In 1994, together with colleagues Roger D. Kamm and Alan Grodzinsky, she led development of MIT's first interdepartmental minor degree, in biomedical engineering, which was launched in 1995 and soon became MIT's most popular minor degree. The interdepartmental bioengineering curriculum committee she chaired grew into the Undergraduate Programs Committee for the Department of Biological Engineering, and as chair of this committee she led development of the undergraduate major in Biological Engineering, launched in 2005 as MIT's first new undergraduate major in 39 years. She stepped down as chair of this committee in 2009 to spend a fellowship year at the Radcliffe Institute for Advanced Study, sponsored by the Harvard Stem Cell Institute.

She currently holds the School of Engineering Teaching Innovation Chair in recognition of her contributions to curriculum development at MIT. Furthermore, she is the co-founder of CN Bio Innovations and serves on the advisory board of Lumicell. She is married to Doug Lauffenburger, also a professor at MIT.

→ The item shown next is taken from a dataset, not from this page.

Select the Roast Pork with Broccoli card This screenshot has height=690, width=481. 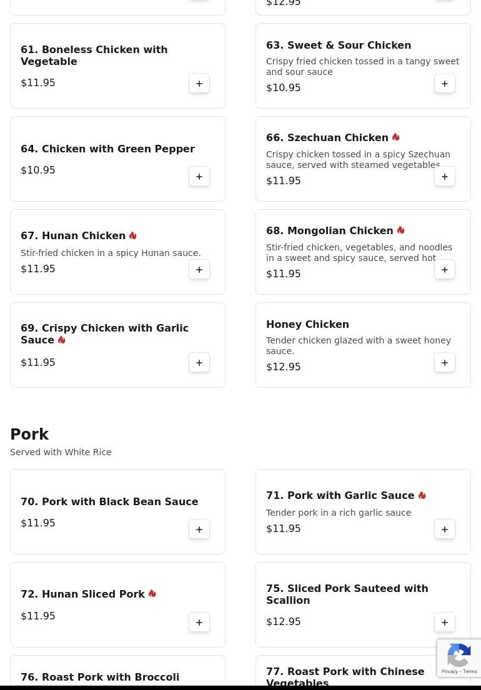tap(117, 673)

==Women's health research==
Griffith currently directs the Center for Gynepathology Research (CGR) at MIT, which she launched in 2009 together with Keith Isaacson, Director of the Newton-Wellesley Hospital Center for Minimally Invasive Gynecology Surgery. The public launch featured a passionate talk by the celebrity host of Bravo's Top Chef, Padma Lakshmi, who suffered for over a decade with endometriosis before being diagnosed. Lakshmi co-founded the Endometriosis Foundation of America (EFA) to raise awareness of the disease, especially among college students. Lakshmi's experience underscored that of Griffith's own 16-year-old niece, who was diagnosed with endometriosis after suffering years of debilitating pain, which had been attributed to "stress" instead of to a treatable disease. The average delay between onset of symptoms and diagnosis of endometriosis is about ten years; Griffith's niece was diagnosed with less delay only because a family member with the disease insisted she see a gynecological surgeon who specializes in treating endometriosis. The CGR now has over 10 participating faculty at MIT and collaborates with surgeons and scientists in Brazil, Singapore, and across the US. Griffith was honored at the EFA's annual Blossom Ball in NYC in 2010 for her efforts to raise awareness about endometriosis among scientists and engineers.

==Selected awards==
- 1977 Georgia Governor's Honors Program (English)
- 1991 National Science Foundation Presidential Young Investigator Award
- 1998 Fellow, American Institute for Medical and Biological Engineering
- 1999 MIT Class of 1960 Innovation in Education Award
- 2002 Popular Science Brilliant 10
- 2006 MacArthur Fellows Program
- 2009 Clemson Award for Basic Research, Society of Biomaterials
- 2010 1st Ruth Kirschstein Memorial Lecture, NIH Office of Research on Women's Health
- 2010 Fellow, Biomedical Engineering Society
- 2011 Member, National Academy of Engineering
- 2021 Member, National Academy of Medicine
- 2024 Included in Time list of influential people in health.